Le texte sacré au bord de la rupture

À Kinshasa, le 8 juin 2026, le débat sur la révision de la Constitution de 2006 ravive les lignes de fracture politiques en République démocratique du Congo. Selon l’information consultée sur Afrik-Info.cd par la rédaction de Voltefaceinfos7.com, l’ancien vice-Premier ministre Léonard She Okitundu a déclaré que « ceux qui s’opposent à la révision de la Constitution sont de véritables ennemis du Congo », dans un contexte de vives tensions institutionnelles et d’appels au consensus national.

La sortie politique, brutale dans sa formulation, résonne comme un coup de tonnerre dans une scène déjà traversée par la méfiance.

Le verbe qui divise

Dans un pays où la Constitution de 2006 demeure un pilier fragile de l’équilibre institutionnel, chaque mot devient une ligne de fracture. Le débat dépasse le droit : il touche à la souveraineté politique et à la légitimité du pouvoir.

La Conférence épiscopale nationale du Congo (CENCO) appelle à la prudence, redoutant une réforme sans large accord national. Entre ouverture et méfiance, le dialogue s’épaissit.

L’État, miroir fissuré

La réforme envisagée se présente comme une adaptation aux réalités de gouvernance. Mais elle est perçue, par une partie de la classe politique, comme une possible reconfiguration du pouvoir.

« La légitimité naît de la discussion et non de l’imposition », écrivait Jürgen Habermas. Une phrase qui éclaire les tensions actuelles où la parole politique devient champ de bataille.

Nation à la croisée des textes

Le débat constitutionnel devient ainsi un test de cohésion nationale.
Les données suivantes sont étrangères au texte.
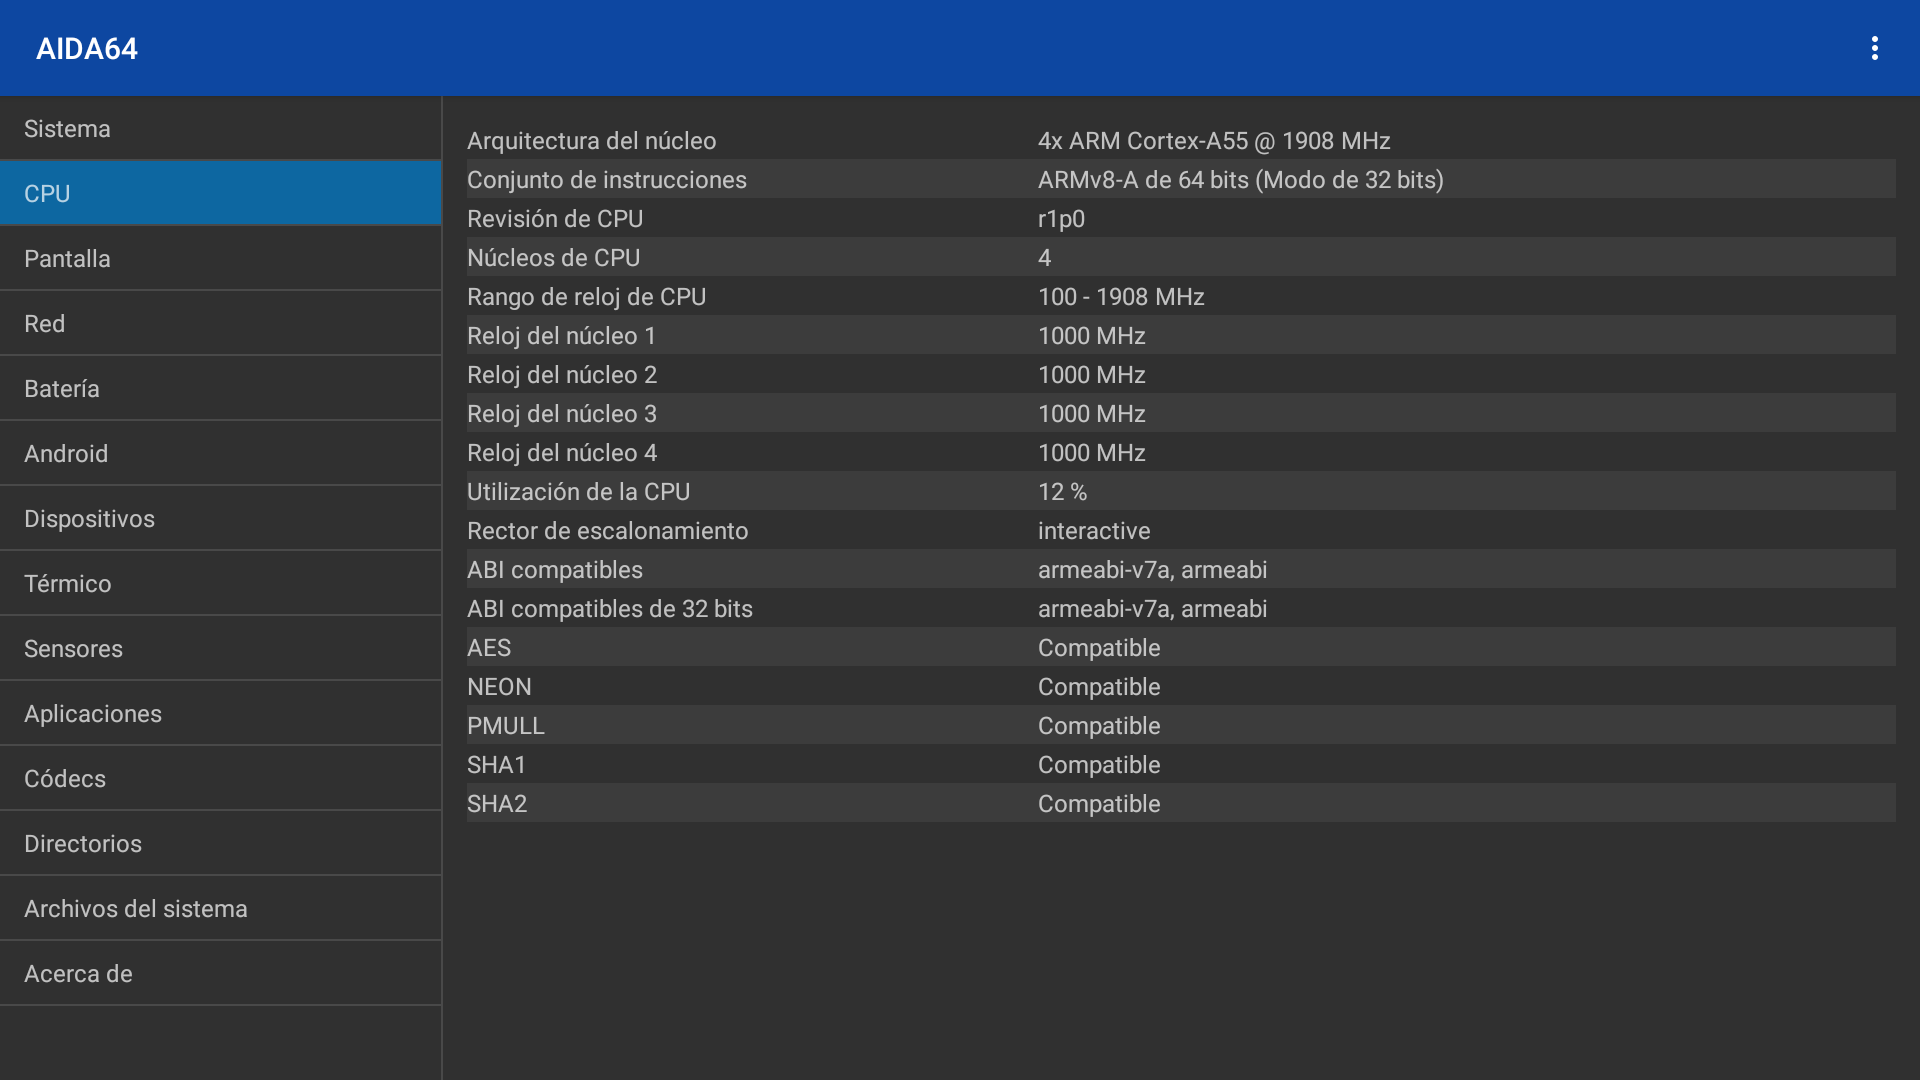Go to the Códecs section

(x=220, y=779)
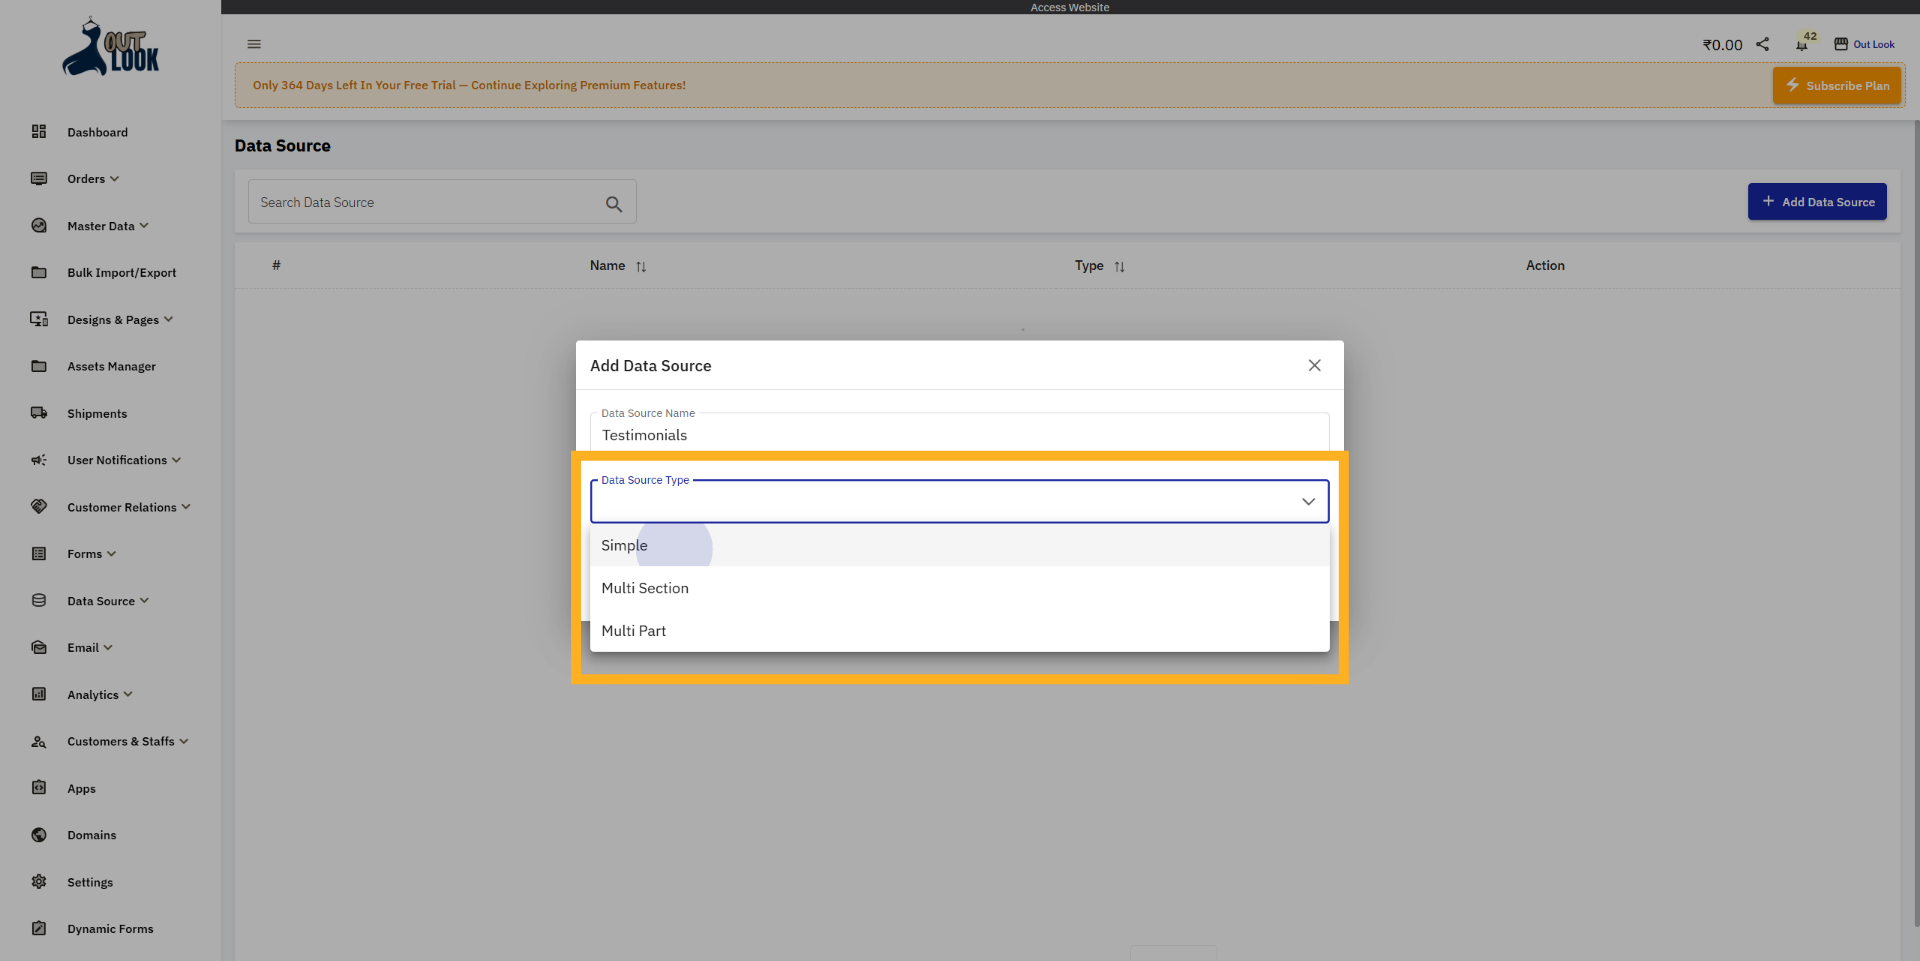Expand the Customer Relations menu
The width and height of the screenshot is (1920, 961).
click(x=119, y=507)
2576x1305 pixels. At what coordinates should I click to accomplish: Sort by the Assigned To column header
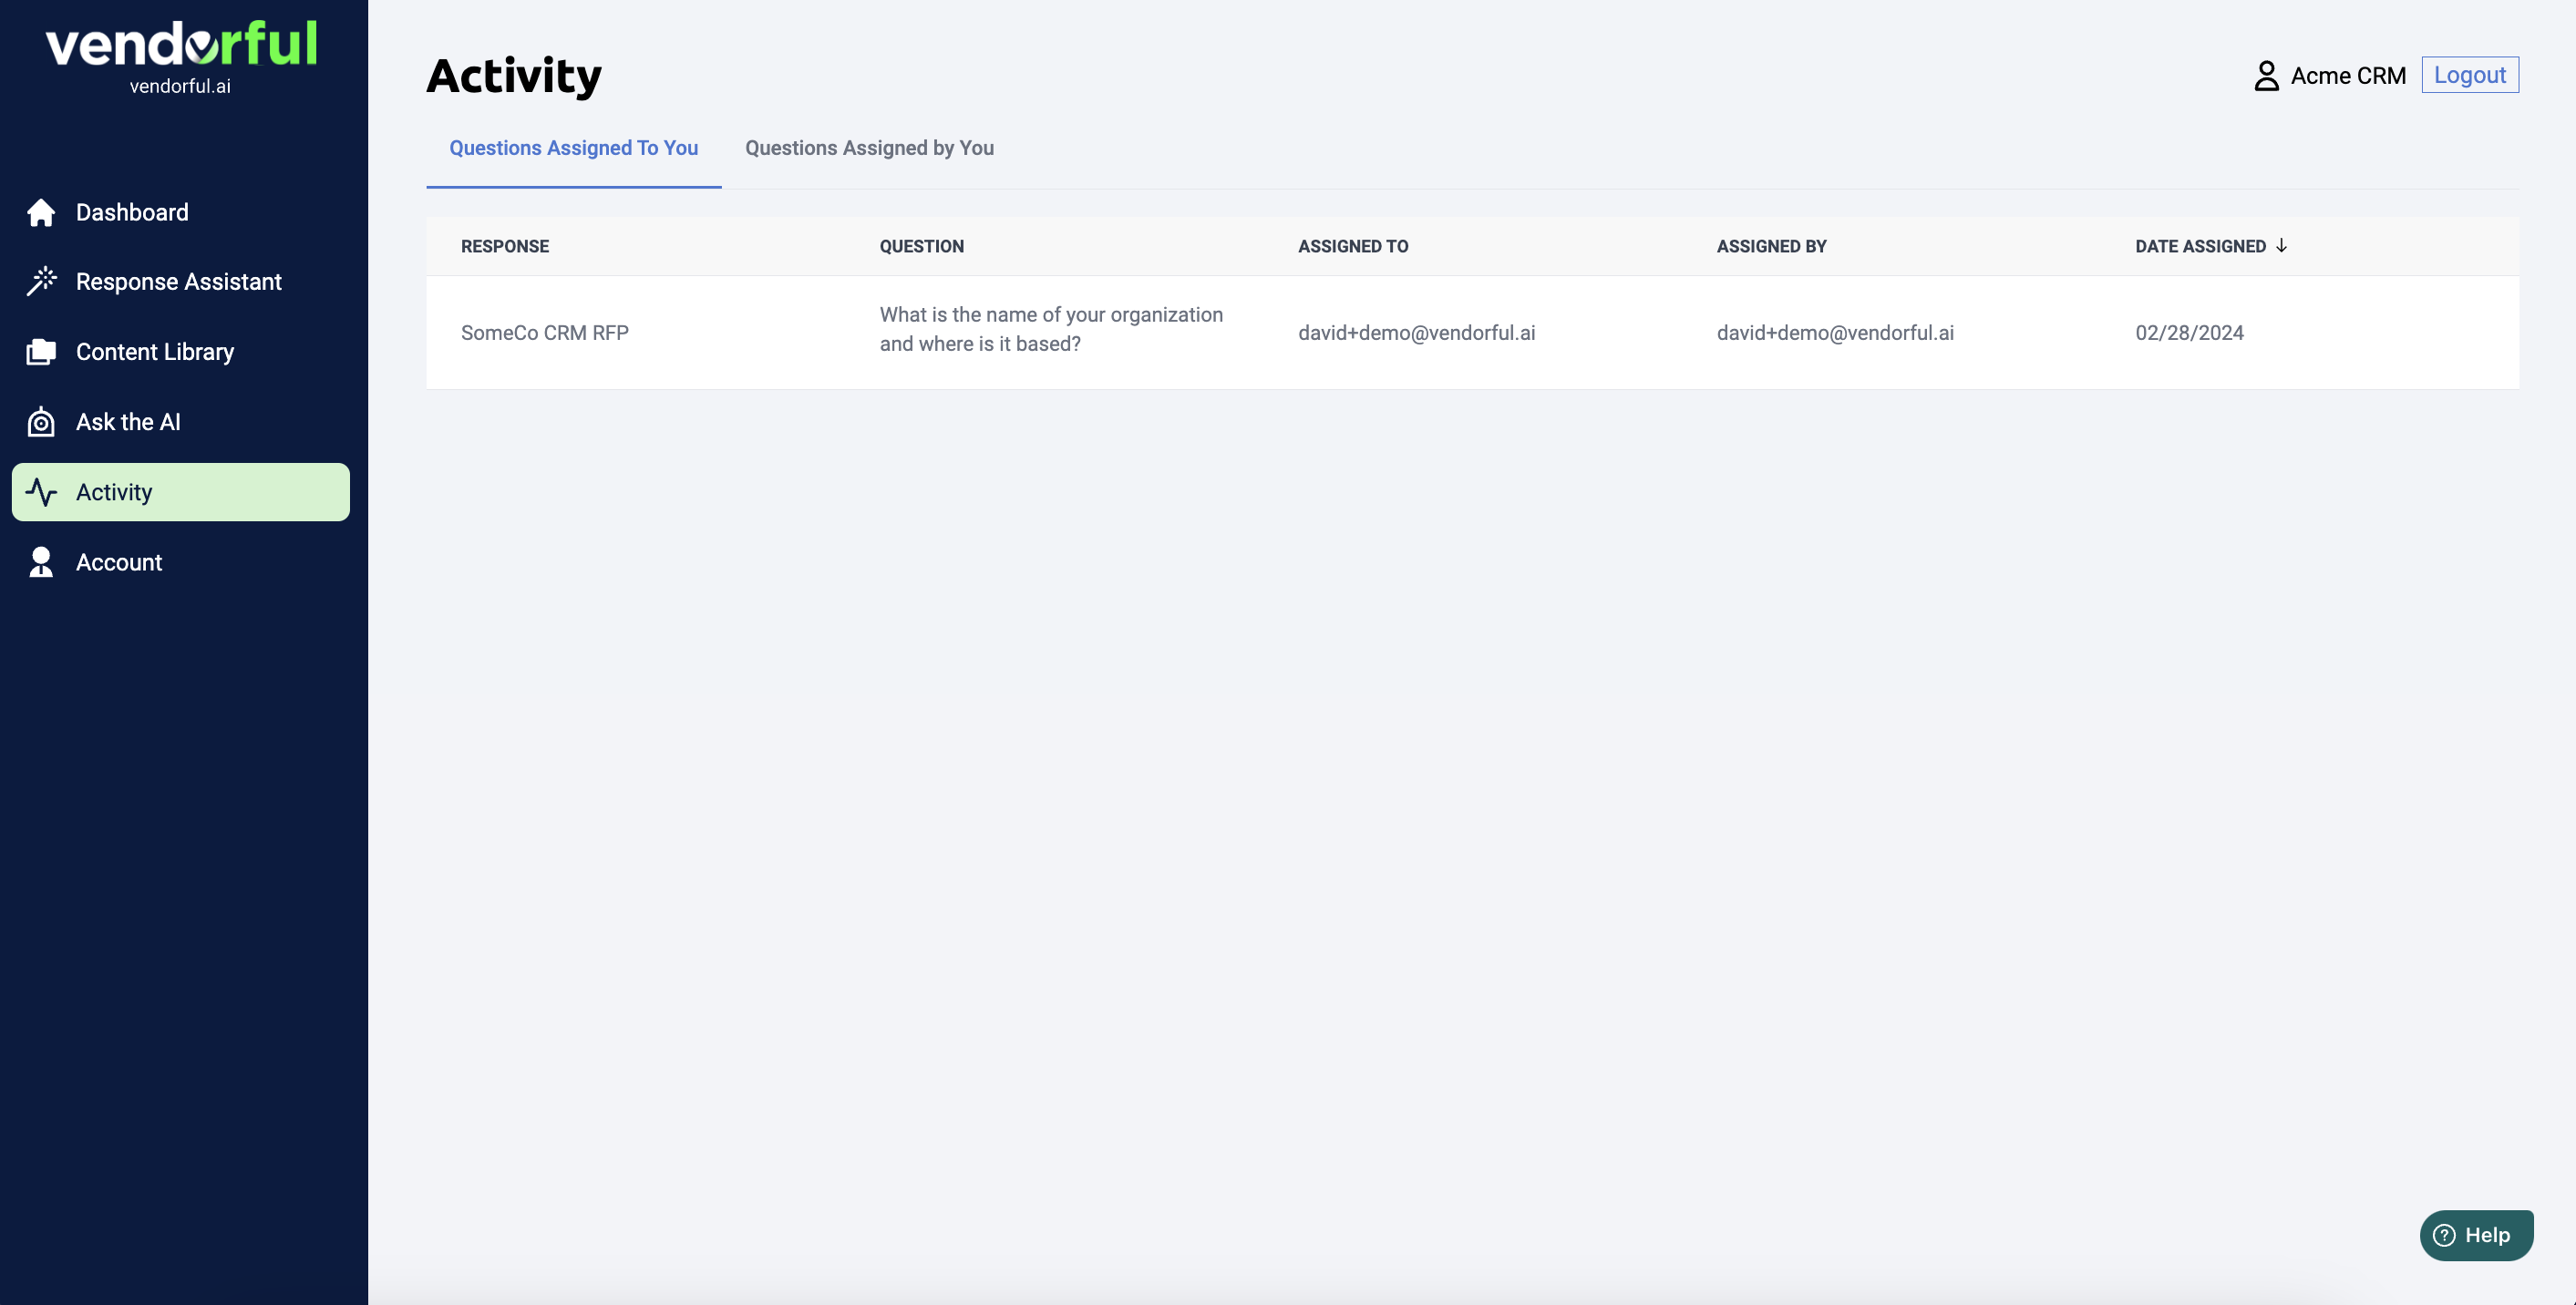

Moderniser ou préserver : le dilemme s’impose comme une équation politique à haut risque.

Comme le rappelait Alexis de Tocqueville, « les sociétés changent par la manière dont elles débattent de leurs lois ». Dans ce théâtre institutionnel, chaque position devient une pierre posée ou retirée de l’édifice national.

« Une Constitution n’est solide que si elle est partagée, pas imposée », murmure l’écho du débat. Et dans la poussière des mots politiques, résonne cette vérité de Montesquieu : « Il n’y a point de liberté si le pouvoir n’est pas limité ». Une phrase comme une frontière invisible entre unité et fracture, entre réforme et rupture.